● RECORDS SHOWN
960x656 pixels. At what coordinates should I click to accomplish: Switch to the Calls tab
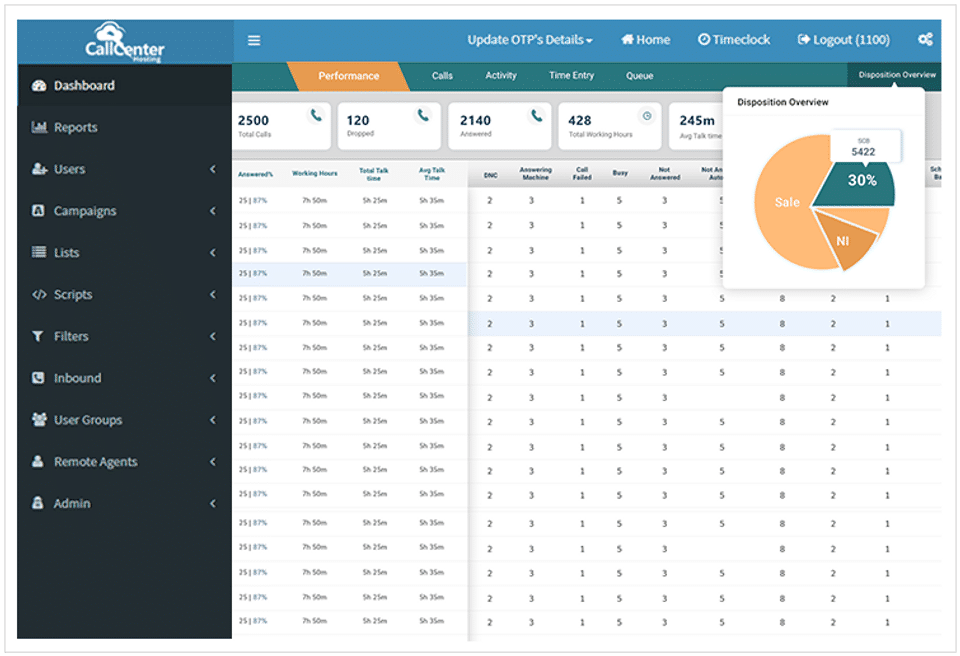point(442,76)
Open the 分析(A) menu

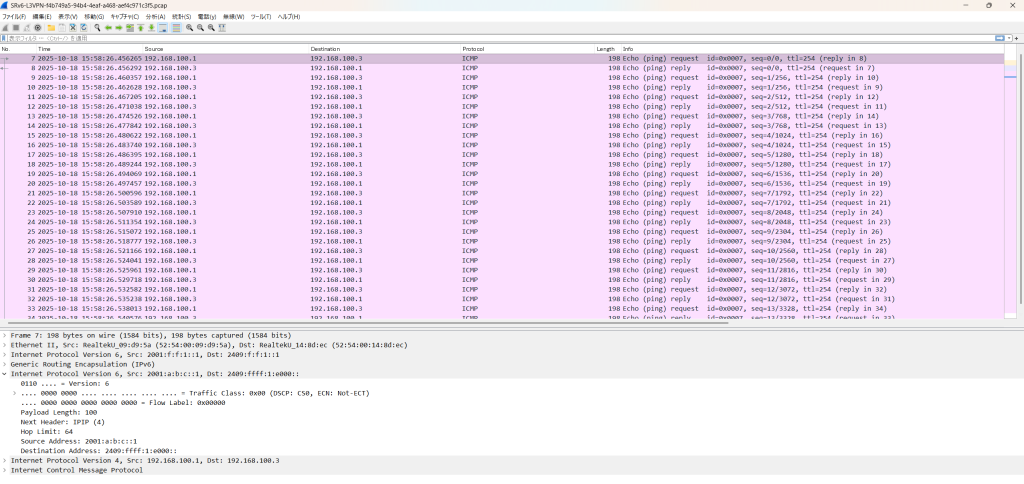tap(155, 17)
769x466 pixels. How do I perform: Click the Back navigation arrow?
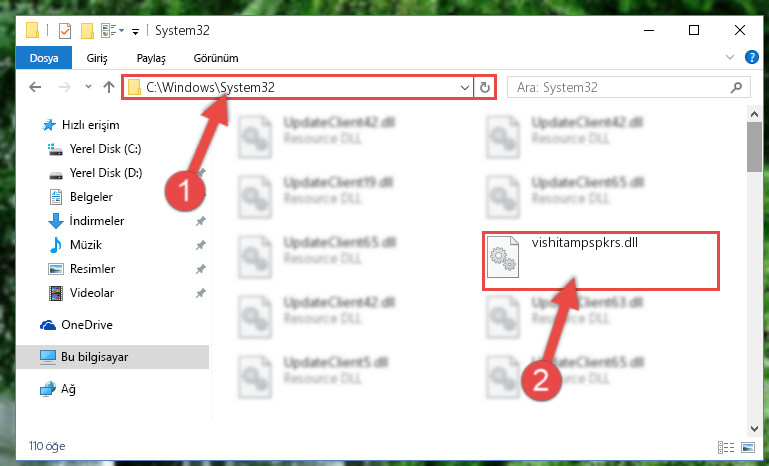pyautogui.click(x=35, y=87)
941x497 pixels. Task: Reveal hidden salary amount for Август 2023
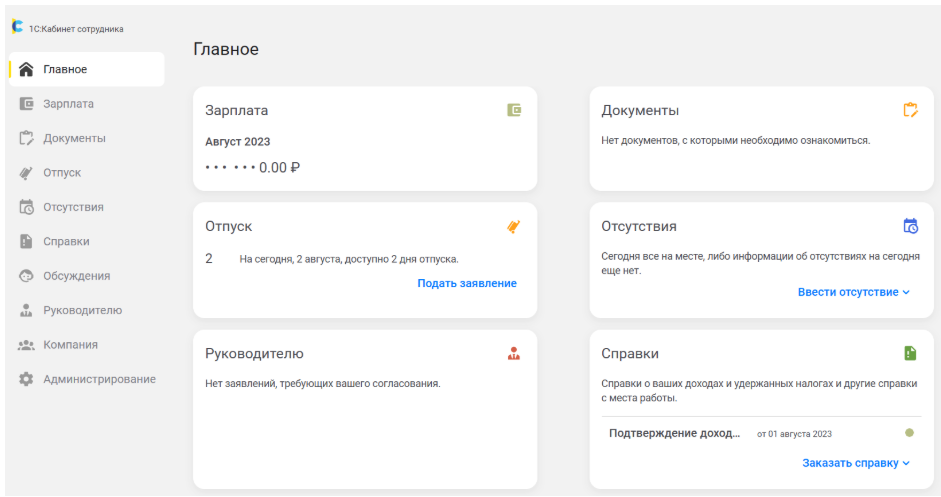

● ASSIGNED TASK
Everything in the records goes into your answer exactly, except the pictures.

● EXERCISE SOLUTION
960x656 pixels. At what coordinates should I click to accomplish: Switch to the Calls tab
point(442,76)
Open the 分析(A) menu

tap(155, 17)
769x466 pixels. How do I perform: Click the Back navigation arrow?
pyautogui.click(x=35, y=87)
941x497 pixels. Task: Reveal hidden salary amount for Август 2023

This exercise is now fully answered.